Organic anion transporting polypeptides (Oatps) are Na +-independent solute carriers for cellular uptake of organic compounds. There is a limited understanding on the regulation of Oatps. I hypothesized that the regulation of Oatp gene expression in mice is dependent on (1) tissue, (2) gender, (3) age, and (4) exposure to ligands of transcription factors, as well as that (5) pregnane-X receptor (PXR) ligands increase not only Oatp transporters, but other transporters as well. First, I showed that mouse Oatps are expressed in multiple tissues. Some Oatps have selective tissue-predominant expression. Oatp1a1, 1a4, 1b2, and 2b1 are expressed in liver at relatively high levels; Oatp1a1, 1a6, 3a1, and 4c1 are highly expressed in kidney; Oatp1a4 and 1c1 are highly expressed in brain; Oatp1a5, 6b1, 6c1, and 6d1 are predominant in testis; and Oatp2a1, 4a1, and 5a1 are predominantly expressed in placenta. In addition, there exists gender-specific expression of some Oatps. My data indicate that androgens and male-pattern GH secretion are responsible for the gender differences in Oatp expression in mouse liver and kidney.
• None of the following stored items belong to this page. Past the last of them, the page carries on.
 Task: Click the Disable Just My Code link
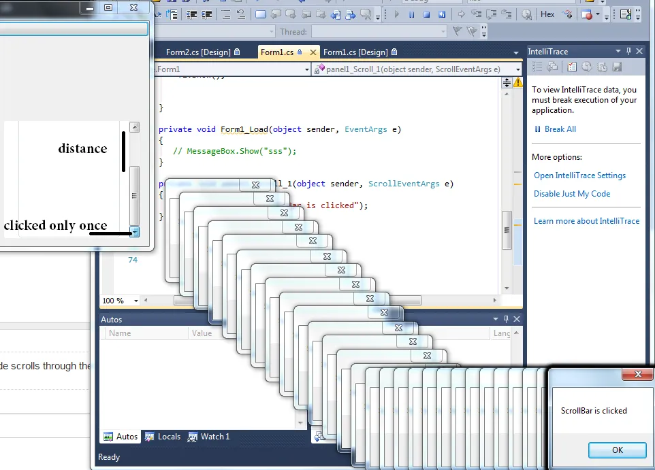[572, 194]
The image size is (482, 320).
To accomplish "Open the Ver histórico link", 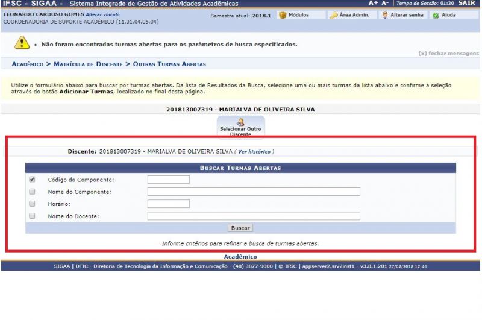I will (254, 152).
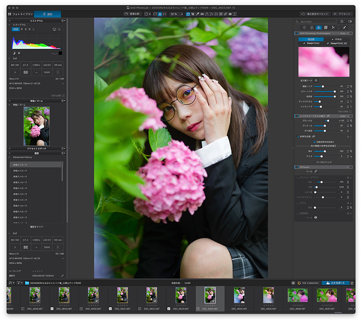Collapse the Advanced History section chevron
This screenshot has height=322, width=362.
coord(10,157)
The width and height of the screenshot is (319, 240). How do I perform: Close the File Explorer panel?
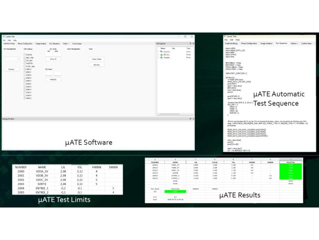tap(193, 44)
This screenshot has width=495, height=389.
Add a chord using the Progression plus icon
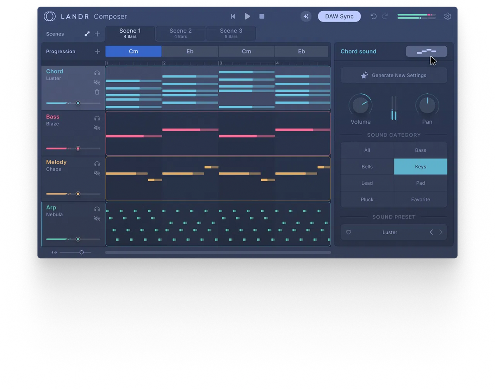[x=97, y=52]
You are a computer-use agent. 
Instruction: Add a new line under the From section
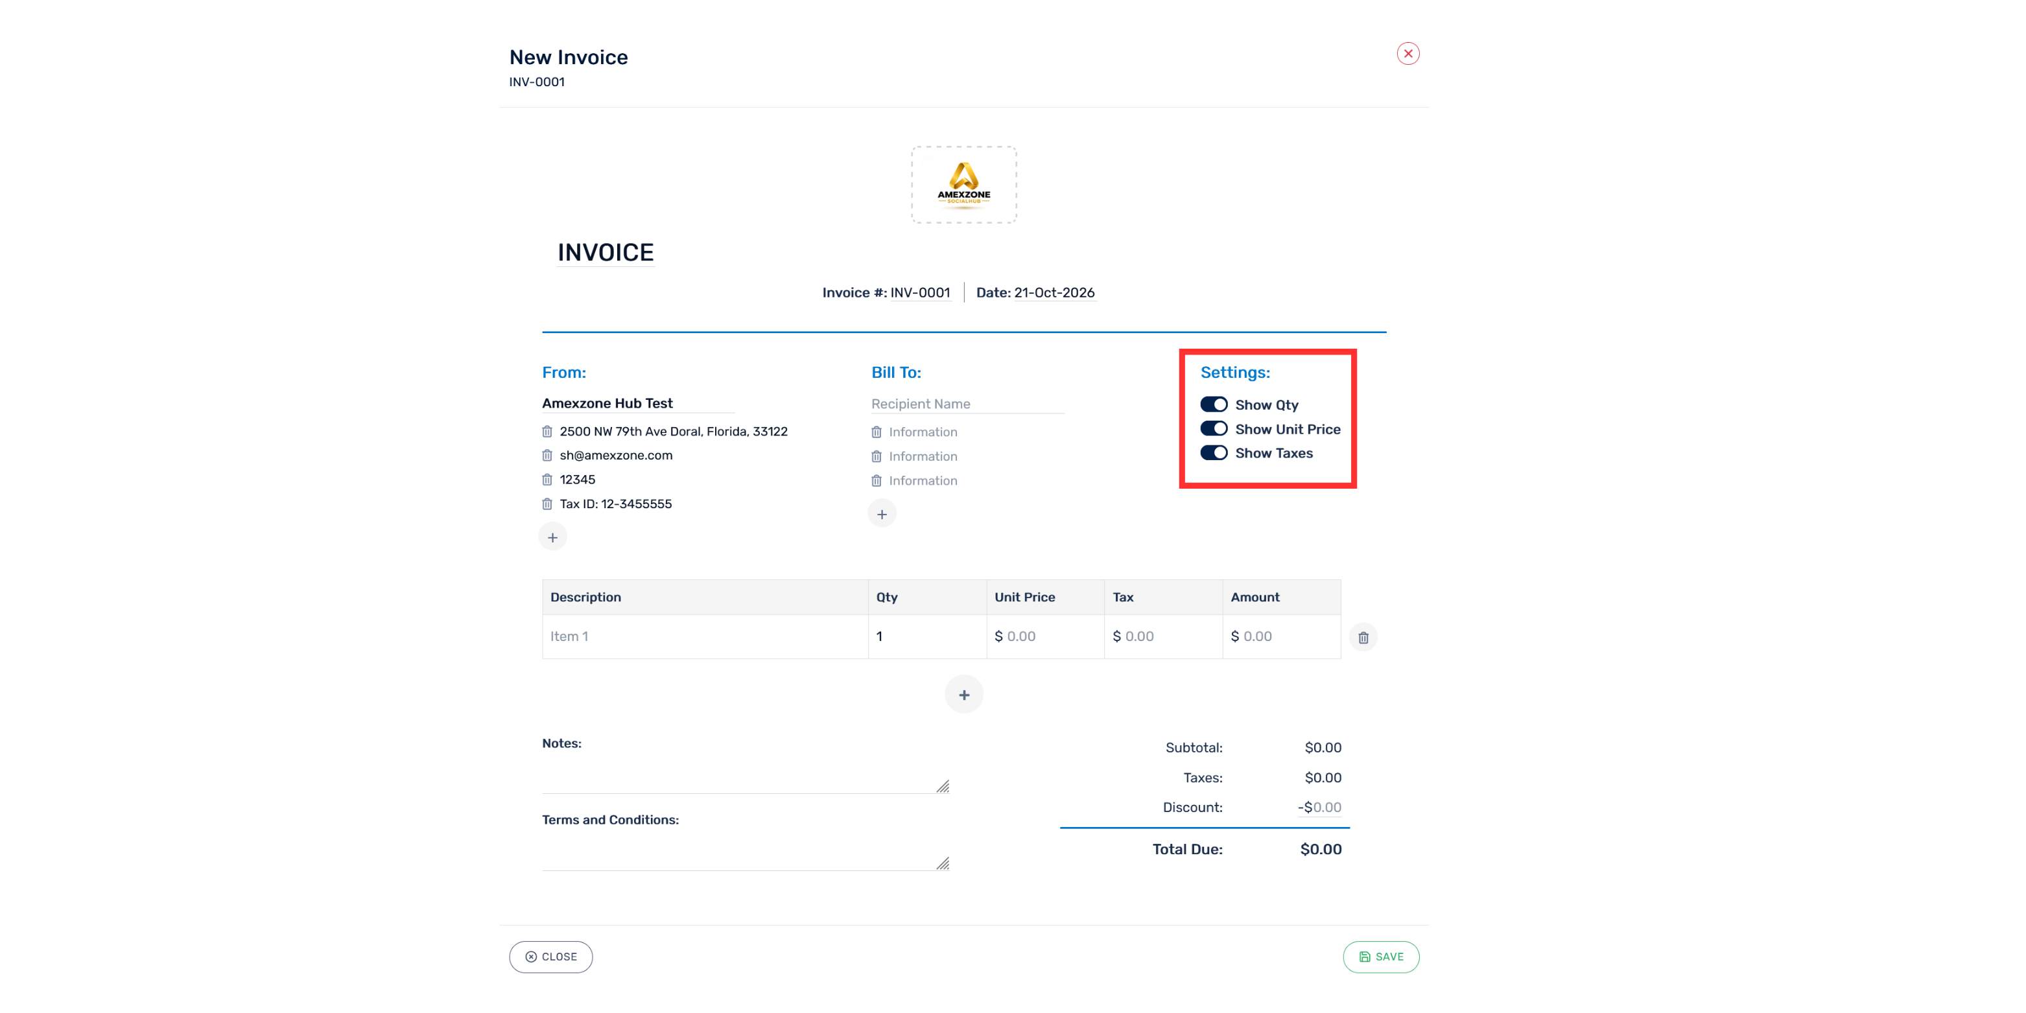click(553, 537)
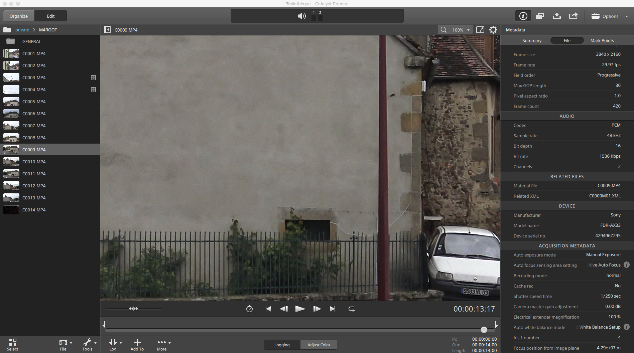Switch to the Mark Points tab

tap(602, 40)

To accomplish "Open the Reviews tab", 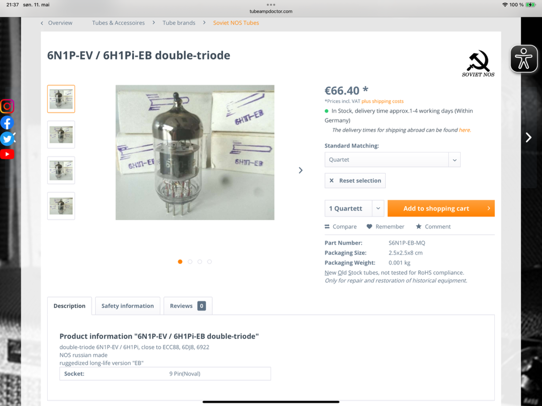I will (x=188, y=306).
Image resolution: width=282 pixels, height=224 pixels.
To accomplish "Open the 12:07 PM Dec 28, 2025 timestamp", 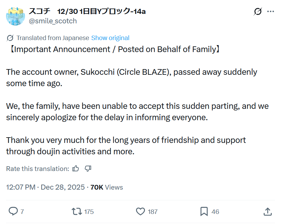I will point(45,187).
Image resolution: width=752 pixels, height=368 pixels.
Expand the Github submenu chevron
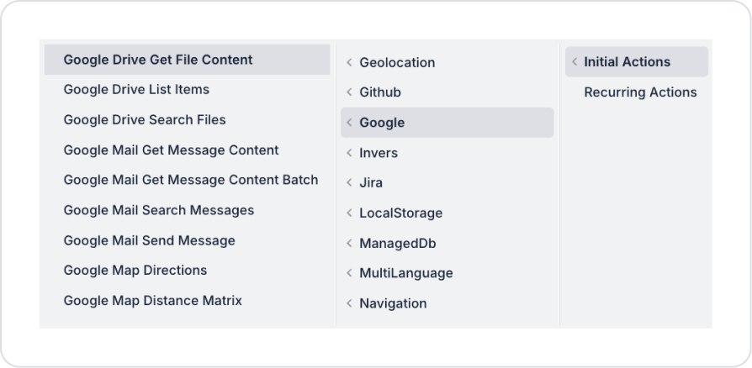tap(349, 92)
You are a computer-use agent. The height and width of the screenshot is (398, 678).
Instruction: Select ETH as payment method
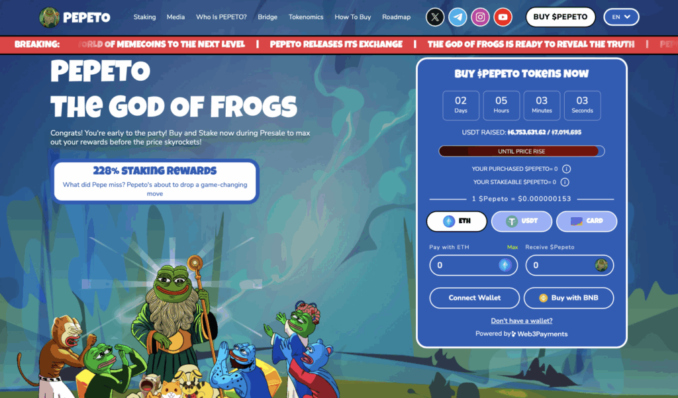tap(457, 221)
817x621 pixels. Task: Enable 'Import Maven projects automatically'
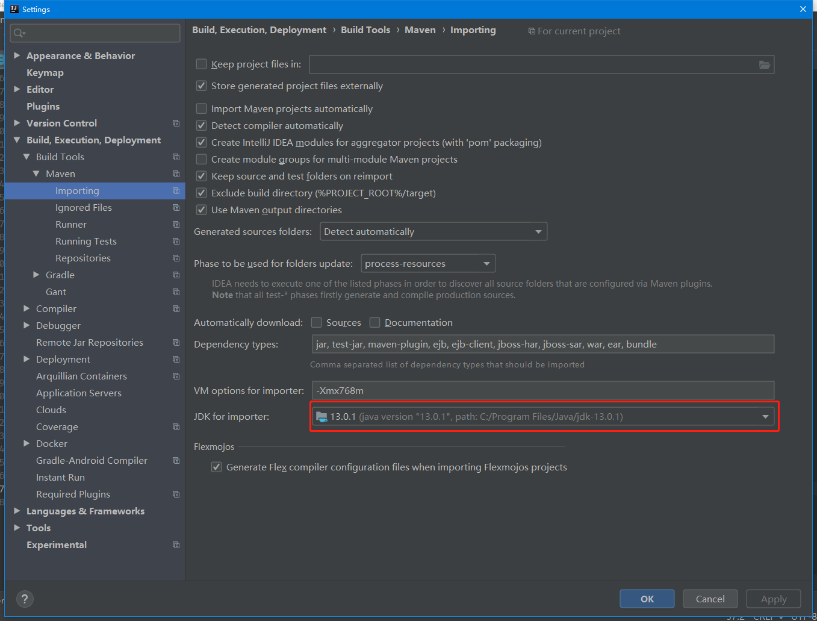pyautogui.click(x=201, y=108)
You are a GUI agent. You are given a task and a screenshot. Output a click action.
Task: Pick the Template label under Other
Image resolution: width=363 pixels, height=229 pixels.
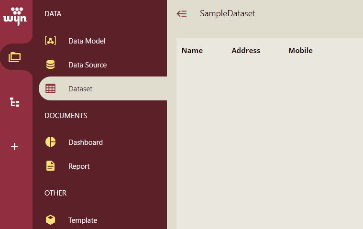click(x=83, y=220)
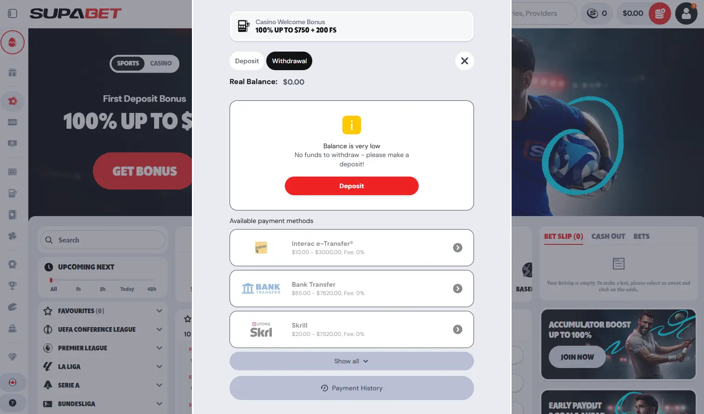The image size is (704, 414).
Task: Open the BETS tab in bet slip
Action: click(x=641, y=237)
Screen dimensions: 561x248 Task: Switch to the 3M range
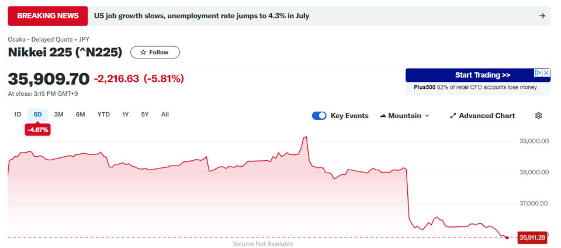[59, 115]
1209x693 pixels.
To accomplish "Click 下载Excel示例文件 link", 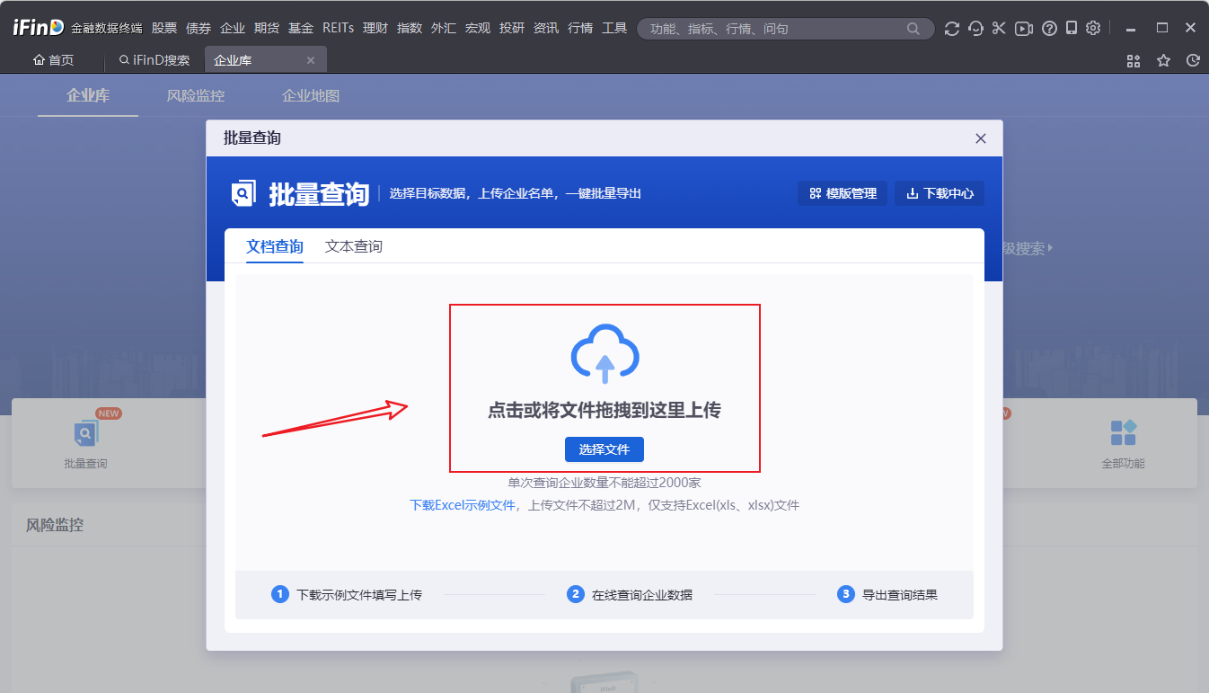I will tap(463, 505).
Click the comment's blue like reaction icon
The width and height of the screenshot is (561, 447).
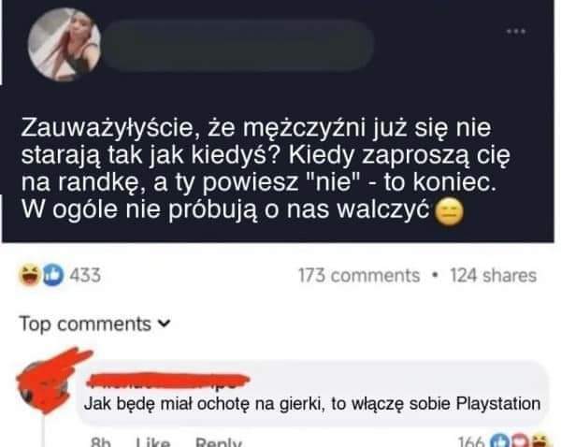coord(500,440)
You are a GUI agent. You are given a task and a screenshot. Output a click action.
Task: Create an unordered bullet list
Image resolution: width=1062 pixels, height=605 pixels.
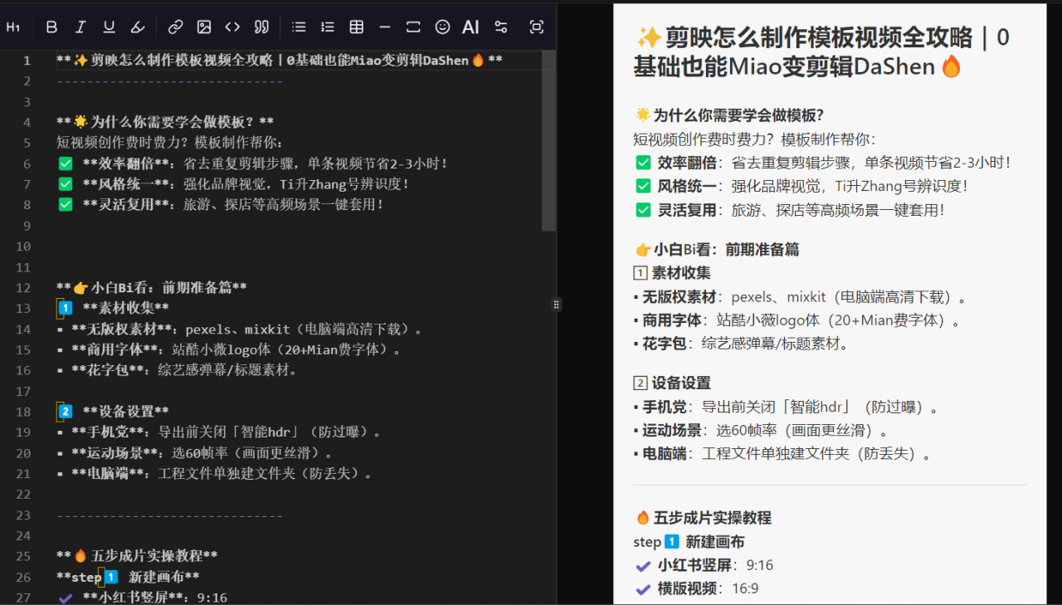pos(299,27)
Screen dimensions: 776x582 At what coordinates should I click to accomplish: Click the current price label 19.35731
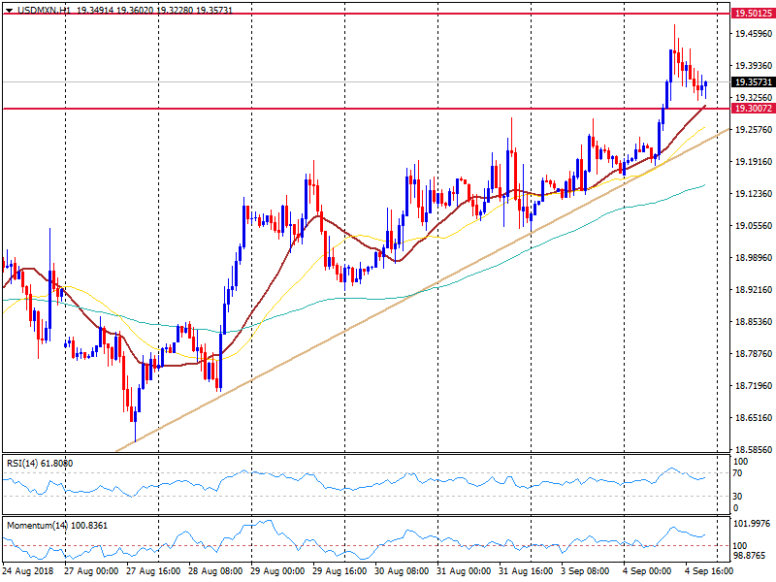tap(753, 82)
Hepatic and renal expression of some Oatps is detected at birth and others after birth, with expression levels gradually increasing to adult levels. It seemed logical that both Oatps and drug metabolizing enzymes would be coordinately regulated. However, my data indicate that only a few Oatps are induced by microsomal enzyme-inducing chemicals. Instead, more Oatps are down-regulated than up-regulated by the inducers. The orphan nuclear receptor PXR, a major xenobiotic sensor, has been shown to up-regulate rat Oatp1a4. Pregnenolone 16alpha-carbonitrile (PCN), a PXR activator down-regulates the Cnt2 uptake transporter, but up-regulates Abca1, Mdr1a, and Mrp2 efflux transporters in the intestine. In liver, PCN induces the uptake transporter Oatp1a4 and efflux transporters Mrp2 and 3. These changes in transporter mRNA expression by PCN occur via PXR, because the response was not observed in PXR-null mice. Overall, Oatp expression is regulated by tissue, gender, age, hormones, and some transcription factors. Alteration of the expression level of various Oatps affects the pharmacokinetics and toxicity of some endogenous and exogenous compounds.